(Recorded data)
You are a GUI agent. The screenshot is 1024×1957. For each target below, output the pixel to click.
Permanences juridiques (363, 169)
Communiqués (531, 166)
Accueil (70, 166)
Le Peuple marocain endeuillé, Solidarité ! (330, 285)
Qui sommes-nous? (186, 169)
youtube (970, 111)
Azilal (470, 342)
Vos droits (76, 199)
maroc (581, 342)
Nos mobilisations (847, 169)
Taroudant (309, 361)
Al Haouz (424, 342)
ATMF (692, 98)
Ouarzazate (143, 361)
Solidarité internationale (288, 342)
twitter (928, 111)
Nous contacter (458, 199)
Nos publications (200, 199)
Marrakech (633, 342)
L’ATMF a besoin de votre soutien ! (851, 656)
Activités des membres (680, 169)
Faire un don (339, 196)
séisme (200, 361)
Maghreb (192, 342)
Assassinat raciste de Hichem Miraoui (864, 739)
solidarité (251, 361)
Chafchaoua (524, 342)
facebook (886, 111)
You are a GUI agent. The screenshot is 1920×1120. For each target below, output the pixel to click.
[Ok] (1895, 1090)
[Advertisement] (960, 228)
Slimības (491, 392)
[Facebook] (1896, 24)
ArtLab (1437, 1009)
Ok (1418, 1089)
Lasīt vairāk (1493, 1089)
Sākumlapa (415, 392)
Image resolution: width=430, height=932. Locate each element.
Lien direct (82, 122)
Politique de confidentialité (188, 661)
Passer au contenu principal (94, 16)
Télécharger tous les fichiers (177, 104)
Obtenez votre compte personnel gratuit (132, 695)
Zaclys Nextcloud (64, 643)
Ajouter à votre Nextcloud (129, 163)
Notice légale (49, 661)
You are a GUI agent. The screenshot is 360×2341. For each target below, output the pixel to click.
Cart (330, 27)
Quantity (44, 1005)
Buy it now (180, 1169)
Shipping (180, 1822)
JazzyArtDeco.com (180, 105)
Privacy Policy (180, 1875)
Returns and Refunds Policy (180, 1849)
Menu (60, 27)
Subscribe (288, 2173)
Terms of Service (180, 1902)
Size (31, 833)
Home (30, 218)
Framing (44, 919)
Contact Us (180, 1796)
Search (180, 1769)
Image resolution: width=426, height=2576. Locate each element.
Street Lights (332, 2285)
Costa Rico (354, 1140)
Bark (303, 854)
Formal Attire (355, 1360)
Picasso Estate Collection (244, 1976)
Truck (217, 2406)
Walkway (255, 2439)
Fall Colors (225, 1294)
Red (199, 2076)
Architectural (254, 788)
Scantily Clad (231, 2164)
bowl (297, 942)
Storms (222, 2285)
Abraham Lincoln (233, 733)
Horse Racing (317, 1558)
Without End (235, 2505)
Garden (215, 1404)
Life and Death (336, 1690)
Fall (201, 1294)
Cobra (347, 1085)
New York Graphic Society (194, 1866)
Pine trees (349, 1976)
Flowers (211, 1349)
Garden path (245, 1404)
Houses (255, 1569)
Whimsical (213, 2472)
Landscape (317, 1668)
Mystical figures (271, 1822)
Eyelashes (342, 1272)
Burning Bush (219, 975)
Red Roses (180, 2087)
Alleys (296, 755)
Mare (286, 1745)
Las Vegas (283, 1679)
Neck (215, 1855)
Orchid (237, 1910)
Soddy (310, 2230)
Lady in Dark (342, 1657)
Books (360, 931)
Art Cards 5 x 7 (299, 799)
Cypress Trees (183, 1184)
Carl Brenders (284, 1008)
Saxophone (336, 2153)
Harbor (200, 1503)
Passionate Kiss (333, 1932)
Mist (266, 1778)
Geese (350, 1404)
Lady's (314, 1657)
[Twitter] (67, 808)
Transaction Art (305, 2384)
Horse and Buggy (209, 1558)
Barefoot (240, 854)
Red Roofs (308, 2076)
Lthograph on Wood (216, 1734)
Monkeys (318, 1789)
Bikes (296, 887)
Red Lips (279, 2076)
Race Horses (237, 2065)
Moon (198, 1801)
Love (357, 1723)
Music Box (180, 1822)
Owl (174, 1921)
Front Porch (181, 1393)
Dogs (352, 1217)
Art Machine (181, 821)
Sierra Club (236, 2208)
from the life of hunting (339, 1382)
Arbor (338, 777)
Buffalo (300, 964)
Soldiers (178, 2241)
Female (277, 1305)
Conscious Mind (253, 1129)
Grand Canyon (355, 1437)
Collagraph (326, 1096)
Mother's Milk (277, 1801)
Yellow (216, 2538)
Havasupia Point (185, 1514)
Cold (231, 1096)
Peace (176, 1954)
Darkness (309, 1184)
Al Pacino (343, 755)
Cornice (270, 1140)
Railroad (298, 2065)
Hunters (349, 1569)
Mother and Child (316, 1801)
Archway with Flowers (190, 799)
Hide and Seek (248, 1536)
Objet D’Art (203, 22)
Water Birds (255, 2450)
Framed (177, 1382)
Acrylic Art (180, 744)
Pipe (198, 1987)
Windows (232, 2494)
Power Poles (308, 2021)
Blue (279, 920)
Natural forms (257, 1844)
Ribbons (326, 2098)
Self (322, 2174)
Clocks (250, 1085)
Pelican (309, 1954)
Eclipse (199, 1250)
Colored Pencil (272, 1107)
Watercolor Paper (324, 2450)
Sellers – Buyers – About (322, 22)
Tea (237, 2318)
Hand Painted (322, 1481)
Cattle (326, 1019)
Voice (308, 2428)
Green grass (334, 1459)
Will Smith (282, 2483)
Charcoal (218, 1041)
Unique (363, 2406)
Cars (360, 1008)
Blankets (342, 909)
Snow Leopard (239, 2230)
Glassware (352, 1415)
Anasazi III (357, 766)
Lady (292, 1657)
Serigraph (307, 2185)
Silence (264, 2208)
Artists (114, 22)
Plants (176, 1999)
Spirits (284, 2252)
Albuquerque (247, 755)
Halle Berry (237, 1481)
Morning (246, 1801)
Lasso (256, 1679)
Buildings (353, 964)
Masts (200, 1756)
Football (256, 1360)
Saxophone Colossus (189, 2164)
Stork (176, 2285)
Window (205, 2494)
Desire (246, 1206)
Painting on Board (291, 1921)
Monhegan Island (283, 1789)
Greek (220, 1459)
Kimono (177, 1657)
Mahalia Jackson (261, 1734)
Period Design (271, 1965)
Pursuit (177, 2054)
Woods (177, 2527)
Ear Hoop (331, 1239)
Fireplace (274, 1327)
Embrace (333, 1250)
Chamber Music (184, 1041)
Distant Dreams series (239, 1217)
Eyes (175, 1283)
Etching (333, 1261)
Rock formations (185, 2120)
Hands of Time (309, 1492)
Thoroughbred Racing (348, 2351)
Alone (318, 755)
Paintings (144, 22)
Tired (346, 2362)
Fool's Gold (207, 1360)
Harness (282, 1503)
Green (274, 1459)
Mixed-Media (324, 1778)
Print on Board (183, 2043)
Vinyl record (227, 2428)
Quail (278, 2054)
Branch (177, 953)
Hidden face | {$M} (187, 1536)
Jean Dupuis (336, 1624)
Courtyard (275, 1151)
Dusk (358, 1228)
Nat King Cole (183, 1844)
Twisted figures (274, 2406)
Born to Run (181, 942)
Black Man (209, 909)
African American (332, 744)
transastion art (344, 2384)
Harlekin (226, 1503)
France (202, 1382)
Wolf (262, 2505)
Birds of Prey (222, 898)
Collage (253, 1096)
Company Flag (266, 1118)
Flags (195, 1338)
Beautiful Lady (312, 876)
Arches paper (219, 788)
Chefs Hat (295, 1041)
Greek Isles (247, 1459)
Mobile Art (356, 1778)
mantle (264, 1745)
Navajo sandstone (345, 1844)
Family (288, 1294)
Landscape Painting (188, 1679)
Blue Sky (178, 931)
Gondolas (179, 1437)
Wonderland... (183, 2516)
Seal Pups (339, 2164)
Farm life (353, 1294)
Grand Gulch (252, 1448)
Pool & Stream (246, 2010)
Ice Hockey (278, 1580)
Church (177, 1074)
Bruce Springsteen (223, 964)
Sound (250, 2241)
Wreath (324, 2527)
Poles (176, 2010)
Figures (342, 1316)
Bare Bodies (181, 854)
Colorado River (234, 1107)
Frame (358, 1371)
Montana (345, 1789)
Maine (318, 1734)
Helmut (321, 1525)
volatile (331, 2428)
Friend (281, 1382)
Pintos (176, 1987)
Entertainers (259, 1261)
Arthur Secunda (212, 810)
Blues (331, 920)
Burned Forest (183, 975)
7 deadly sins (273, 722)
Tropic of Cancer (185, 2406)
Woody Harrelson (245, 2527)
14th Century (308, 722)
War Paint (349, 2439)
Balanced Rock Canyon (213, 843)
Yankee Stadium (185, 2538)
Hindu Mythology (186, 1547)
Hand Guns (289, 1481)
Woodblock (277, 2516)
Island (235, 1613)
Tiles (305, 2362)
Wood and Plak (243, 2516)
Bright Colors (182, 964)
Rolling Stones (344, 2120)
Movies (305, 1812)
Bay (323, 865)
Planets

Work item
Reproduce only the lines running from the one that contains "Greek Isles (247, 1459)" to the last line of the records.

Your response
Greek Isles (247, 1459)
Mobile Art (356, 1778)
mantle (264, 1745)
Navajo sandstone (345, 1844)
Family (288, 1294)
Landscape Painting (188, 1679)
Blue Sky (178, 931)
Gondolas (179, 1437)
Wonderland... (183, 2516)
Seal Pups (339, 2164)
Farm life (353, 1294)
Grand Gulch (252, 1448)
Pool & Stream (246, 2010)
Ice Hockey (278, 1580)
Church (177, 1074)
Bruce Springsteen (223, 964)
Sound (250, 2241)
Wreath (324, 2527)
Poles (176, 2010)
Figures (342, 1316)
Bare Bodies (181, 854)
Colorado River (234, 1107)
Frame (358, 1371)
Montana (345, 1789)
Maine (318, 1734)
Helmut (321, 1525)
volatile (331, 2428)
Friend (281, 1382)
Pintos (176, 1987)
Entertainers (259, 1261)
Arthur Secunda (212, 810)
Blues (331, 920)
Burned Forest (183, 975)
7 deadly sins (273, 722)
Tropic of Cancer (185, 2406)
Woody Harrelson (245, 2527)
14th Century (308, 722)
War Paint (349, 2439)
Balanced Rock Canyon (213, 843)
Yankee Stadium (185, 2538)
Hindu Mythology (186, 1547)
Hand Guns (289, 1481)
Woodblock (277, 2516)
Island (235, 1613)
Tiles (305, 2362)
Wood and Plak (243, 2516)
Bright Colors (182, 964)
Rolling Stones (344, 2120)
Movies (305, 1812)
Bay (323, 865)
Planets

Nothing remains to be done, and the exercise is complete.